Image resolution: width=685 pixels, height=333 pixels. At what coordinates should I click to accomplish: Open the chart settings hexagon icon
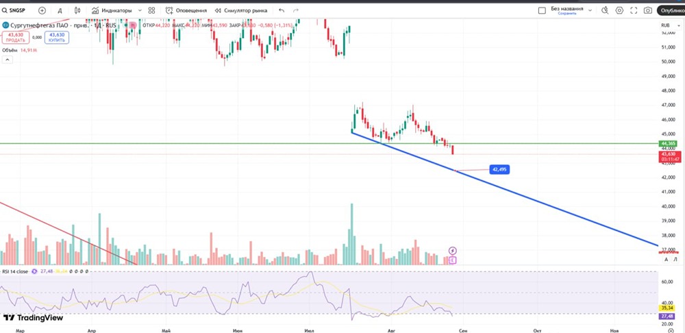[619, 10]
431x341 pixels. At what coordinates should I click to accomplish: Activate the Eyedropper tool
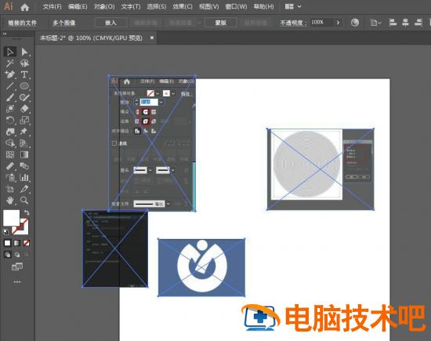pos(24,189)
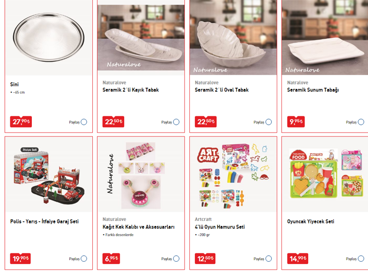The width and height of the screenshot is (368, 271).
Task: Select Paylaş circle for Seramik Sunum Tabağı
Action: click(361, 122)
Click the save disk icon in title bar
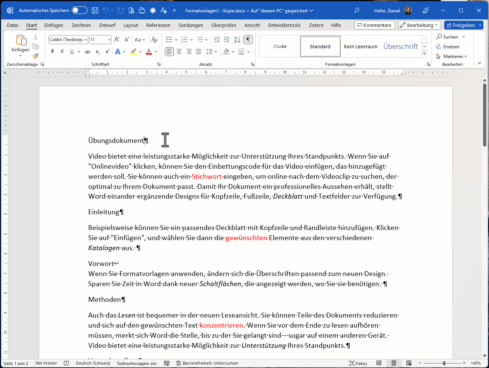The width and height of the screenshot is (489, 368). 95,10
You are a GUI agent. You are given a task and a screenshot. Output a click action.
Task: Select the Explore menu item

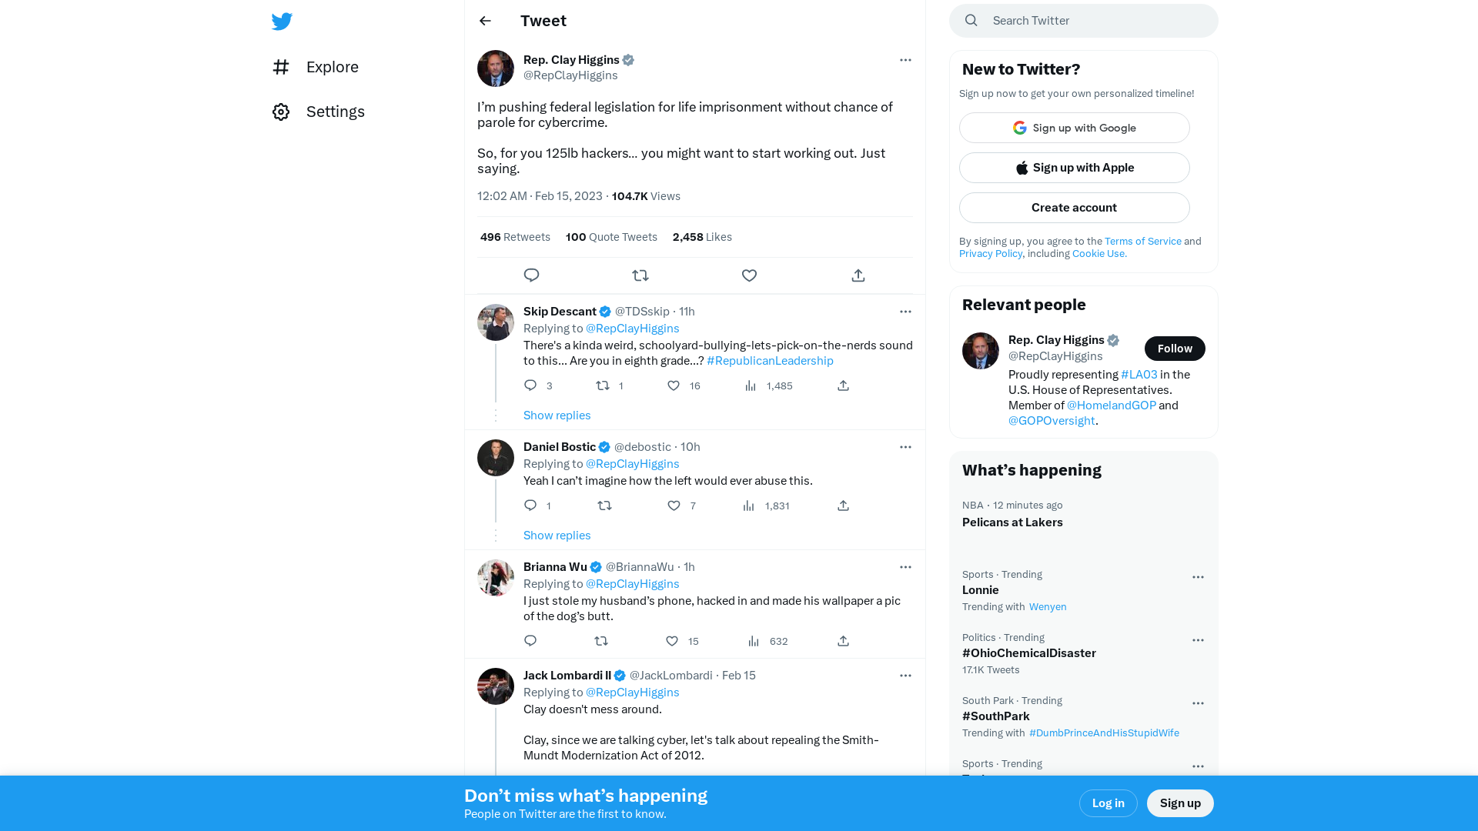point(316,66)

::::

What to produce - Please give every line above again word for word, apart from the pictures.

Exercise answer -
Image resolution: width=685 pixels, height=333 pixels. At what coordinates should I click to accomplish: Open the chart settings hexagon icon
[619, 10]
431x341 pixels. At what coordinates should I click to accomplish: Activate the Eyedropper tool
pos(24,189)
The width and height of the screenshot is (368, 271).
Task: Select Paylaş circle for Seramik Sunum Tabağı
Action: click(361, 122)
Click the save disk icon in title bar
The width and height of the screenshot is (489, 368). 95,10
You are a GUI agent. You are given a task and a screenshot. Output a click action.
Task: Select the Explore menu item

point(316,66)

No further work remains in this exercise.